Marwan Bishara, Al Jazeera, 16 janvier 2020
Une autre année, une autre décennie, une nouvelle série de mauvaises nouvelles au Moyen-Orient.
La semaine dernière, les gros titres ont fait la une des journaux: décès dans les prisons égyptiennes, affrontements au Soudan, aggravation des crises humanitaires au Yémen et en Syrie, expansion illégale des colonies israéliennes en Palestine, paralysie politique en Tunisie, échec des pourparlers de cessez-le-feu libyens, tout cela, en plus de la confrontation américano-iranienne en Irak.

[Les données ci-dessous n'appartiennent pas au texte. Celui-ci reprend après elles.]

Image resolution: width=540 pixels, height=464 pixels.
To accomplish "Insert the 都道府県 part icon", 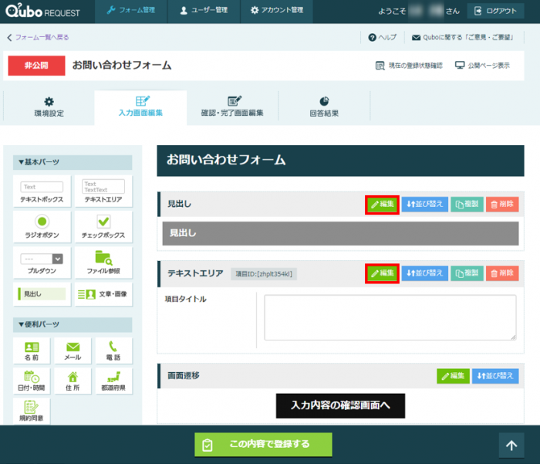I will pyautogui.click(x=113, y=381).
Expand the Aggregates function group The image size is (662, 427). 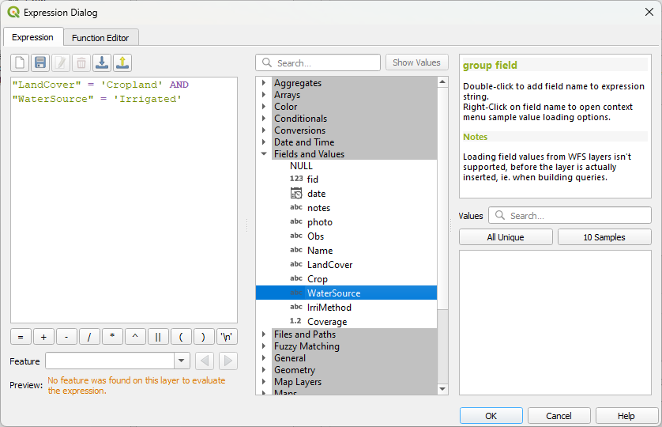click(264, 83)
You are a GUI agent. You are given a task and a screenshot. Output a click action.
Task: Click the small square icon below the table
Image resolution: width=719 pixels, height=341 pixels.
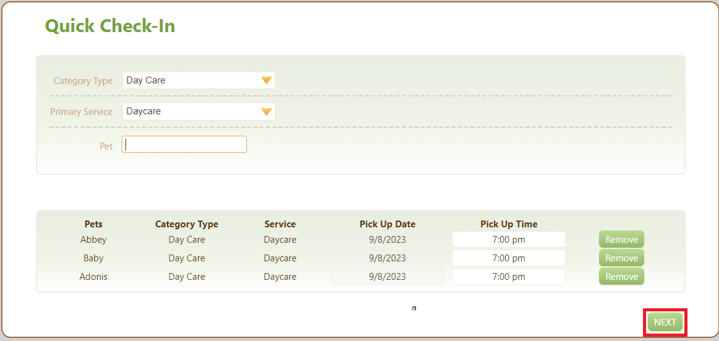[414, 308]
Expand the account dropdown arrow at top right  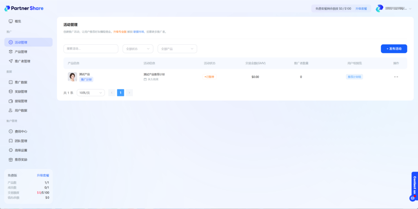coord(410,9)
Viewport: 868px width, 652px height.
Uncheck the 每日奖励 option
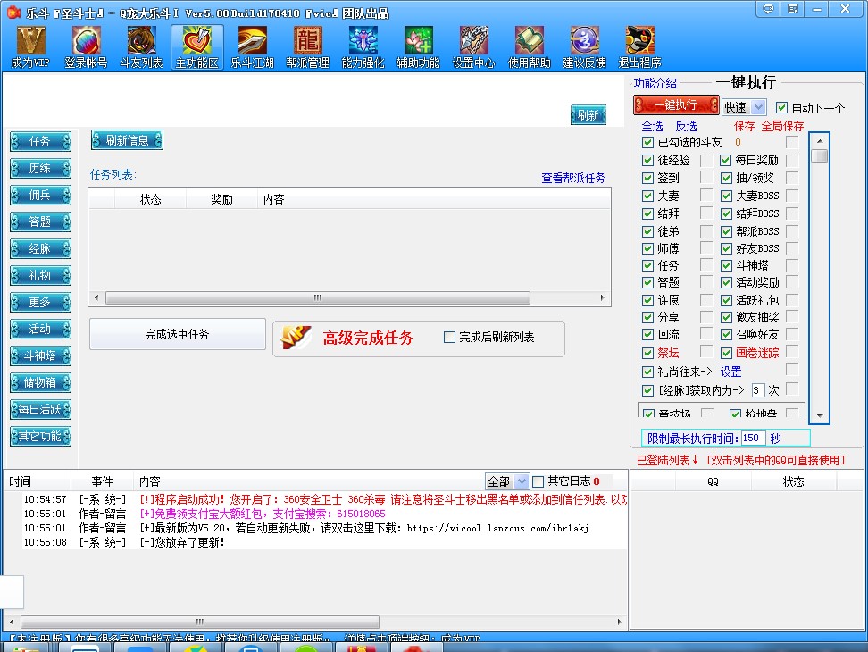(724, 159)
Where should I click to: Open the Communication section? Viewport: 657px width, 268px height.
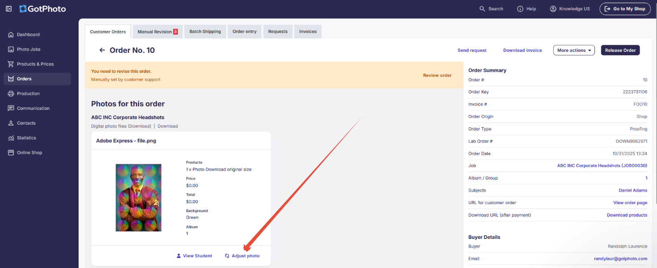pyautogui.click(x=33, y=108)
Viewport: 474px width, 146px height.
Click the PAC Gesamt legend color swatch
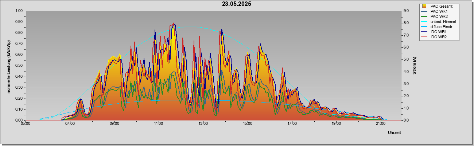click(x=424, y=6)
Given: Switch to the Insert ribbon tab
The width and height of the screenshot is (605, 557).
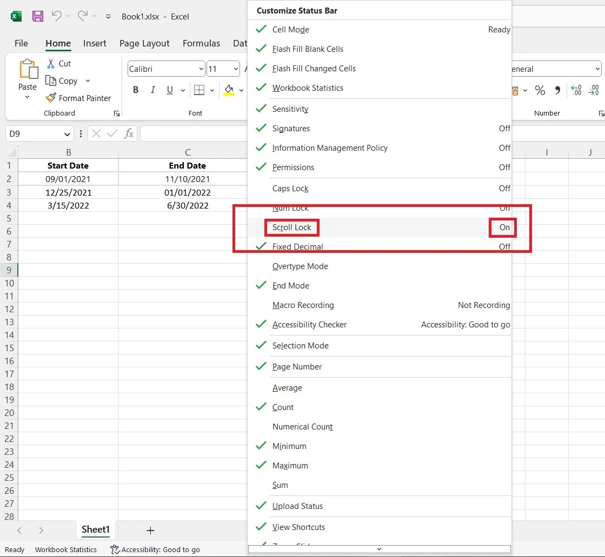Looking at the screenshot, I should (x=95, y=43).
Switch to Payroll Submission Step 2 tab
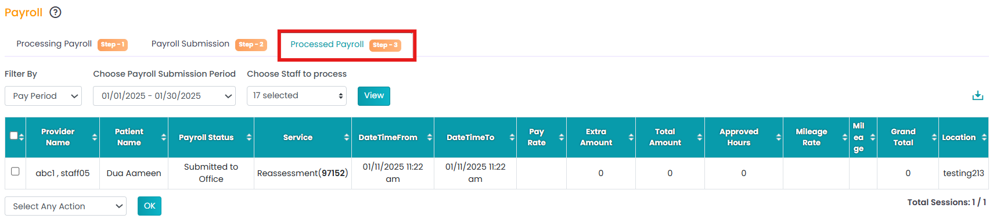Image resolution: width=993 pixels, height=222 pixels. coord(209,44)
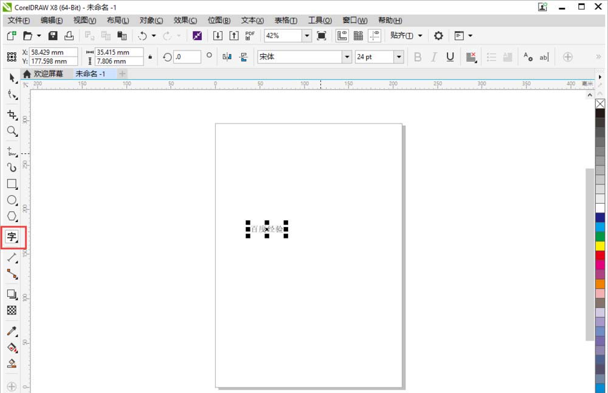Click the rotation angle input field

pos(187,57)
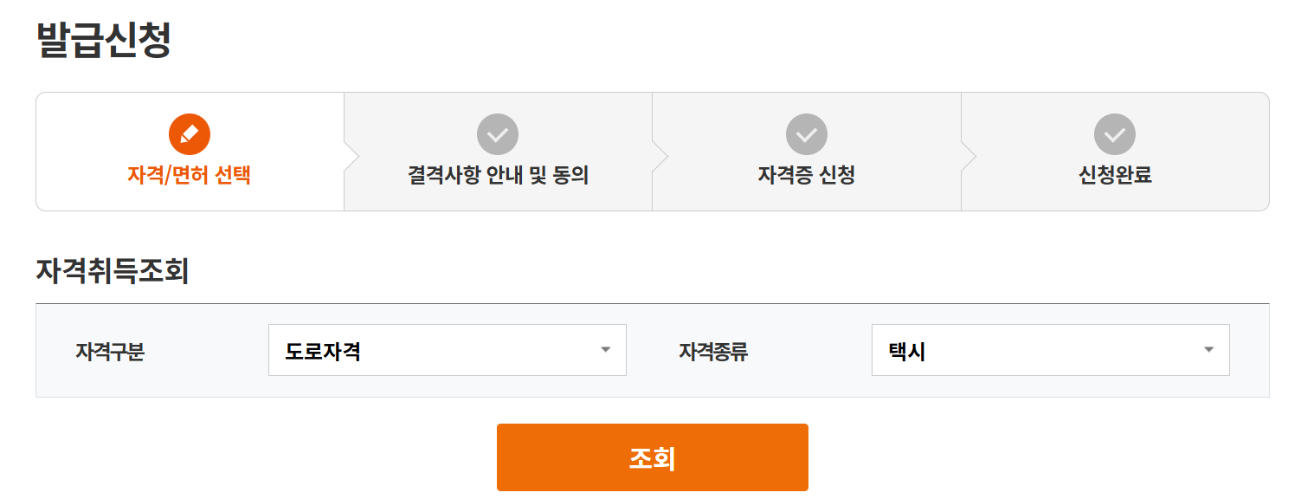Expand the 택시 combo box arrow

pos(1209,350)
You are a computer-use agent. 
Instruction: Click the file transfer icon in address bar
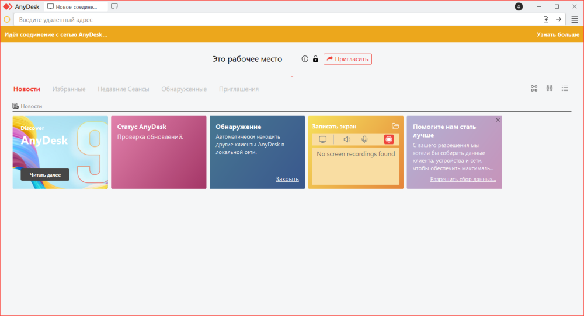pos(546,19)
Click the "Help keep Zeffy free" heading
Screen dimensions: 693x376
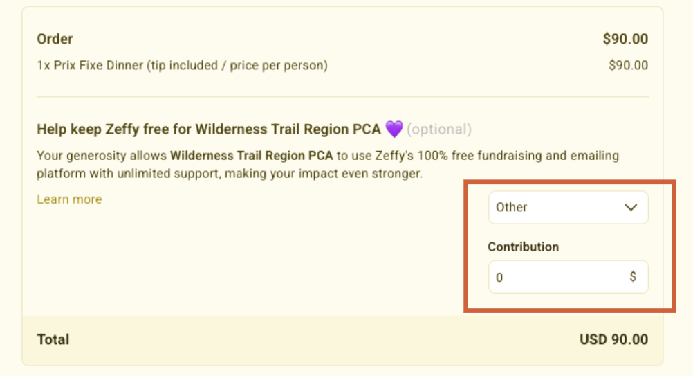[x=208, y=129]
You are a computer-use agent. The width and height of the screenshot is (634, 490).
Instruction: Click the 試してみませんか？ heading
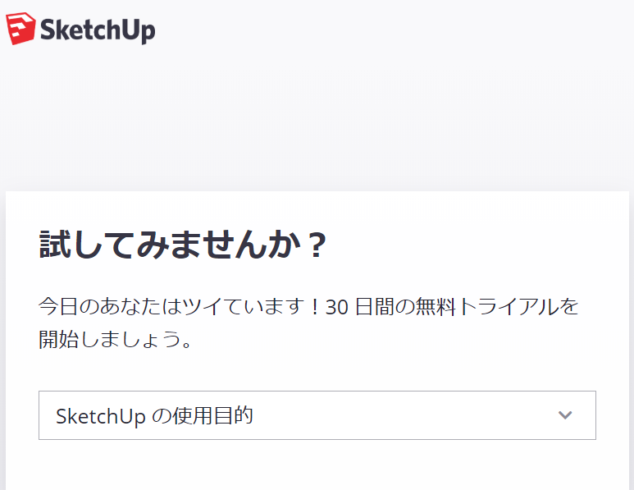184,245

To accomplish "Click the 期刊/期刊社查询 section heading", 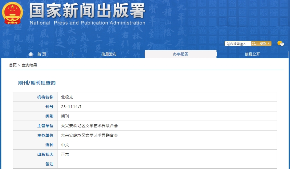I will [37, 83].
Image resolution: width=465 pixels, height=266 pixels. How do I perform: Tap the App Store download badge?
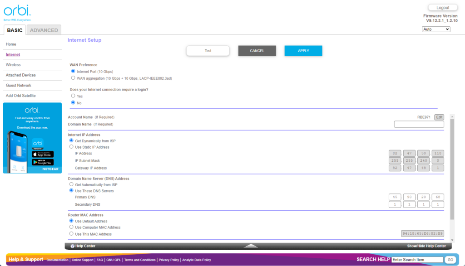[43, 154]
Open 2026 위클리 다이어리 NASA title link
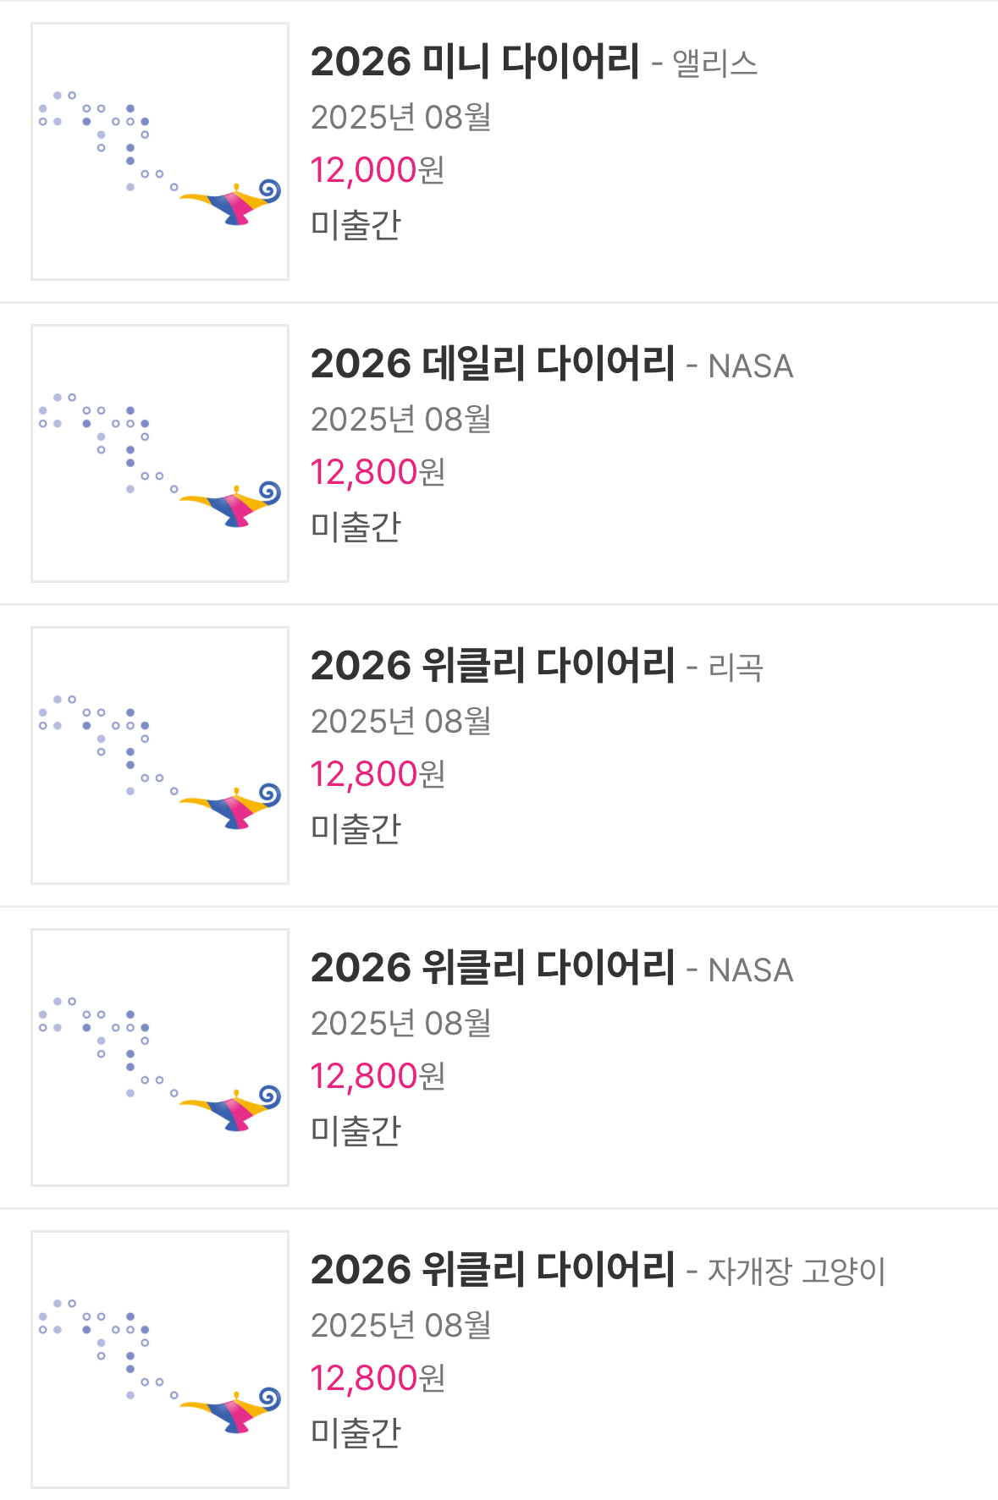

L’oppression, la violence, le sectarisme, l’inégalité, l’insécurité et la guerre sont tellement omniprésentes qu’elles créent une situation où l’optimisme cède la place au pessimisme.
De nombreux Arabes en sont venus à croire que les succès emportent avec eux les germes de l’échec. De cette façon, même les révolutions qui ont réussi à démanteler les dictatures se retrouvent confrontées avec les vestiges du passé qui hantaient leur avenir.
Cela peut expliquer le scepticisme face à la nouvelle vague de bouleversements populaires qui s’est propagée au cours de l’année du Soudan et de l’Algérie à l’Irak et au Liban et de plus en plus à l’Iran. Mais un tel scepticisme ne doit pas obscurcir la sensibilité, la prudence et l’amplitude des nouveaux soulèvements.
Quelles sont les leçons ?
Les vagues de protestations dans ces pays empruntent la voie des mouvements de protestation en Tunisie et en Égypte, embrassant la paix, l’authenticité et la réforme, et rejetant la violence et les conflits civils comme moyen d’affronter des régimes oppressifs et corrompus.
Les mobilisations en cours semblent avoir tiré les dures leçons de la Syrie, de la Libye, du Yémen et de l’Irak, car elles rejettent les guerres par procuration et les interventions militaires étrangères qui prétendaient apporter la sécurité ou la démocratie, mais qui en réalité ont engendré le chaos et la dévastation.
Les nouveaux soulèvements insistent sur des réformes démocratiques exemptes de sectarisme, d’intégrisme et d’autoritarisme, rejetant le passage d’une forme d’autoritarisme à une autre.
Ces leçons sont indispensables pour avancer. Les mobilisations en cours mettent les régimes arabes sur la défensive, forçant les dirigeants à démissionner et faisant pression sur les parlements pour qu’ils se réforment, créant de nouveaux précédents pour un changement pacifique.
Ces processus lents et frustrants sont essentiels pour que les réformes soient véritablement démocratiques. Contrairement aux révolutions totalitaires, les révolutions démocratiques sont par nature évolutives et mettent du temps pour changer la culture politique et à transformer la société. L’arc de l’histoire peut plier vers la justice, mais trop souvent, il entre dans des oscillations régressives.
Il faut voir le printemps arabe non pas comme un événement avec un début et une fin, mais plutôt comme un espoir pour combattre le désespoir, comme une dose de courage surmontant la peur et comme un changement promettant un avenir meilleur. Certes, il faut avoir une pensée critique pour se prémunir de tout triomphalisme. Remettons le printemps au printemps arabe.